EXCLUSIVE — Republican Senate nominee Herschel Walker hauled in $3.3 million in fundraising on Wednesday - the first day of his Senate runoff campaign with Democratic Sen. Raphael Warnock - according to candidate's advisers, who shared their figures first with Fox News.
And on Thursday, Walker upped the ante, bringing in $4.3 million, according to his team.
Walker, who finished roughly 35,000 votes behind Warnock out of nearly 4 million votes cast in the Senate election in the battleground state of Georgia, returned to the campaign trail Thursday, teaming up with conservative Sen. Ted Cruz at a large rally in Canton, a small city about 40 miles north of Atlanta. Walker’s campaign tells Fox News that it plans to be back up on television with an ad later this week.

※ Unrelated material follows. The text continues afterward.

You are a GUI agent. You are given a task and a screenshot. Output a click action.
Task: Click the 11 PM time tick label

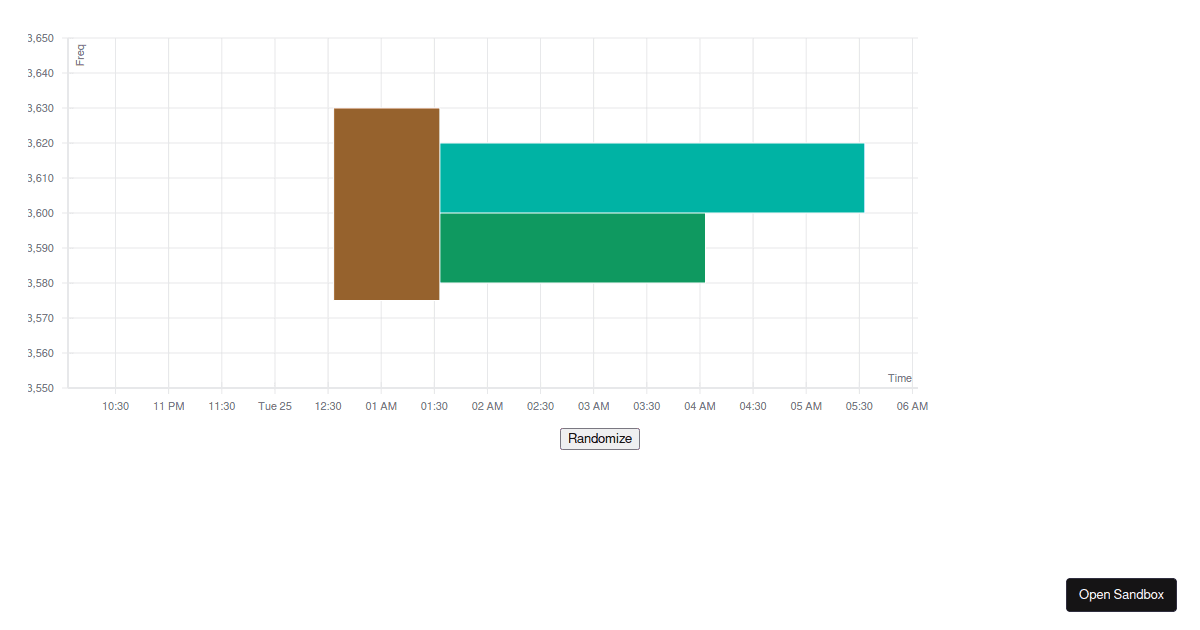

The Georgia Secretary of State's office announced Wednesday that the Senate election was headed to a runoff since no candidate received over 50% of the vote. According to the latest unofficial and incomplete returns, Warnock was at 49.4%, Walker at 48.5% and Libertarian Party nominee Chase Oliver at 2.1%.
HERSCHEL WALKER, RAPHAEL WARNOCK HEADED TO A RUNOFF IN GEORGIA
Under Georgia law, if no candidate tops 50% of the vote in the general election, the two top vote-getters face off in a runoff, which this cycle is being held four weeks later on Dec. 6.
Warnock, who is the minister at Atlanta’s famed Ebenezer Baptist Church, where Martin Luther King Jr. once preached, narrowly edged Republican Sen. Kelly Loeffler in Georgia’s twin Jan. 5, 2021, Senate runoff elections. His victory, along with now-Democratic Sen. Jon Ossoff’s razor-thin win over GOP Sen. David Perdue, gave the Democrats the Senate majority.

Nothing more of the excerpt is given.